A multivariate design measures more than two variables at the same time and includes longitudinal designs, multiple regression, and mediation models. These designs are important because simple correlations cannot establish causation; multivariate approaches help address internal validity and move researchers closer to causal reasoning by examining temporal precedence, ruling out third variables, and testing mechanisms.

Three Main Multivariate Tools

  • Longitudinal designs: show temporal precedence.
  • Multiple regression: statistically controls for third variables.
  • Mediation: identifies possible mechanisms linking variables.

Longitudinal Designs and Cross-Lag Correlations

A longitudinal design measures the same variables in the same people over multiple time points and provides cross-sectional correlations, autocorrelations, and cross-lag correlations. Longitudinal studies help determine which variable comes first, reveal how variables change over time, and allow stronger causal inferences without manipulating variables.

Interpreting Cross-Lag Patterns

A cross-lag correlation tests whether an earlier measure of one variable predicts a later measure of another. Researchers compare A at Time 1 predicting B at Time 2 versus B at Time 1 predicting A at Time 2. Interpretation patterns include: A predicts B only (A likely comes first), B predicts A only, both directions predict each other (reciprocal), or neither predicts the other (no temporal precedence).

Multiple Regression and Beta (β) Values

Popular press phrases such as controlled for, after adjusting for, or even after accounting for indicate multiple regression. Multiple regression tests whether the relationship between two variables still exists after controlling for additional predictors, allowing researchers to rule out some third variables and identify the unique contribution of each predictor. Although regression strengthens internal validity, it cannot prove causation because only measured variables can be controlled.

A beta value (β) shows the direction and strength of a predictor’s relationship with an outcome after holding other predictors constant. Positive β means higher predictor values relate to higher outcome values; negative β means the opposite; betas are significant when their confidence interval does not include zero. Beta differs from correlation (r) because r represents a simple bivariate relationship, while β shows the unique effect of a predictor in the context of other variables.

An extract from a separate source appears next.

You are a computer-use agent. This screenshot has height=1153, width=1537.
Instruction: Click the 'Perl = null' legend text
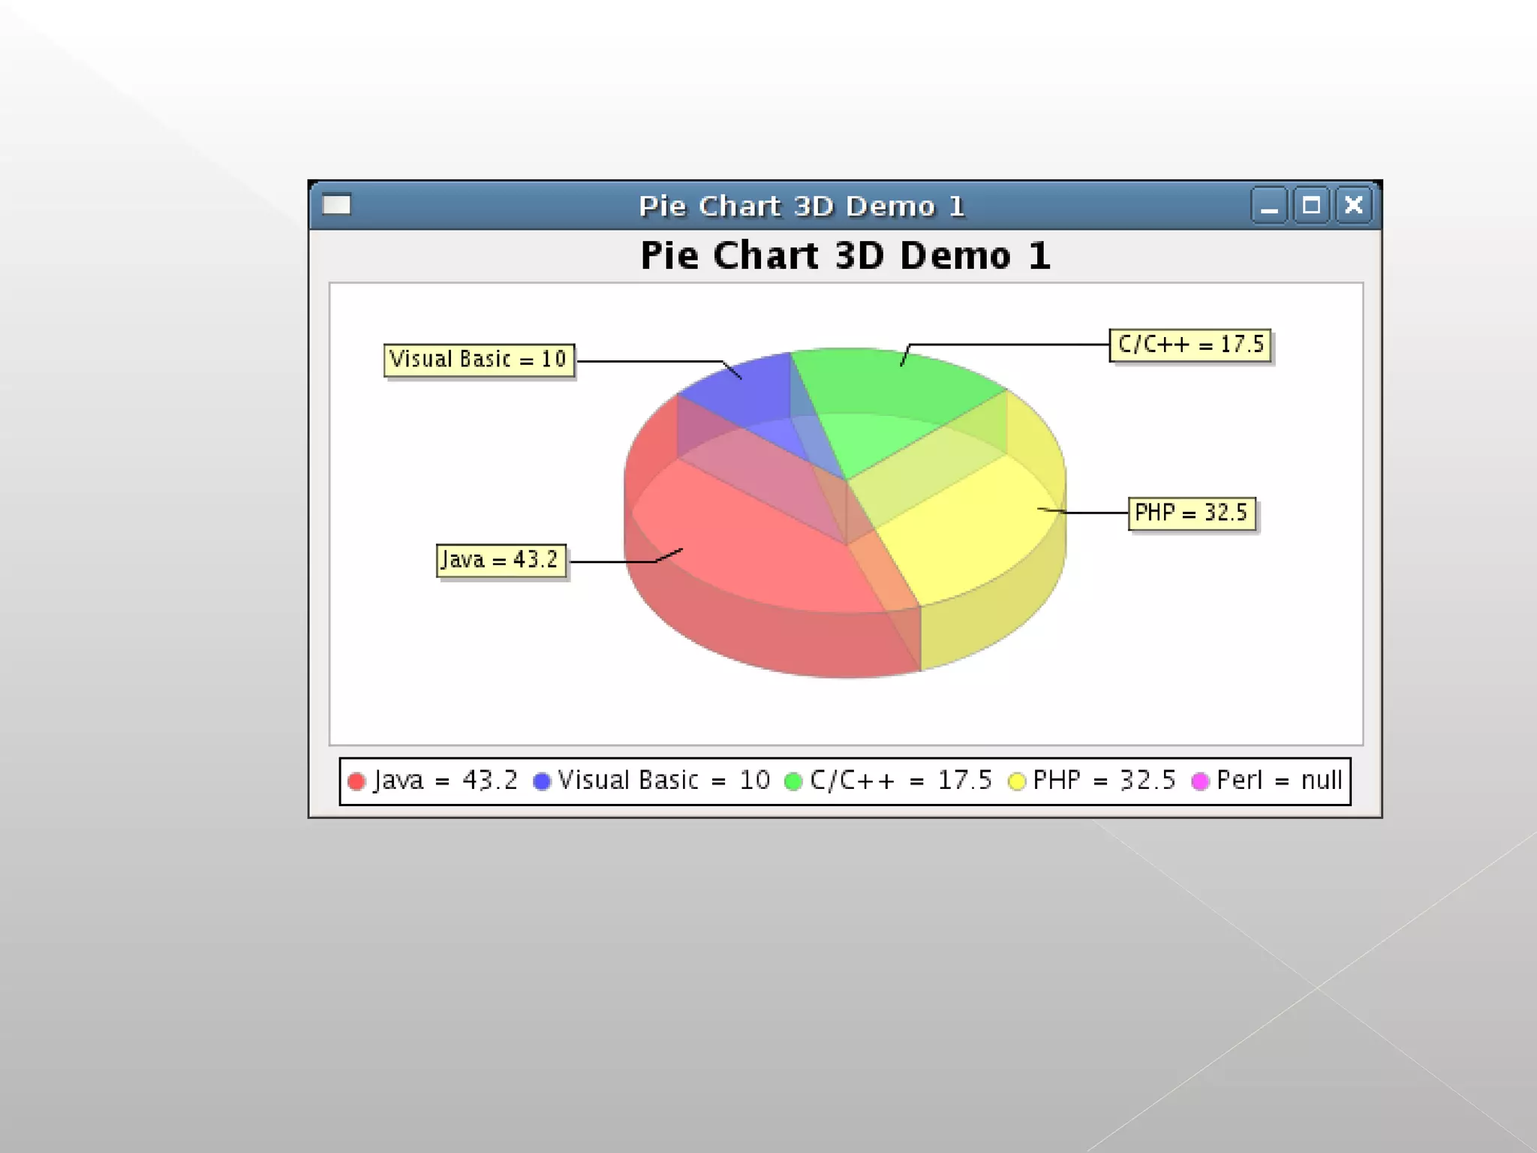(1279, 781)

Mediation and the Pattern-and-Parsimony Approach

The pattern-and-parsimony approach uses many correlational studies, ideally with different methods, that all point to the same causal conclusion; when multiple results converge, the simplest explanation is likely correct. This approach is strongest when alternative explanations become unlikely across studies, such as decades of evidence linking smoking and lung cancer.

How Multivariate Designs Relate to Internal Validity

Multivariate designs relate to internal validity by addressing two of the three causal criteria: covariance (all multivariate studies establish this), temporal precedence (supported by longitudinal cross-lag findings), and internal validity (addressed by regression’s ability to hold third variables constant). Longitudinal designs handle the “which came first” problem, and regression filters out confounds, creating stronger—though still not experimental—evidence for causation.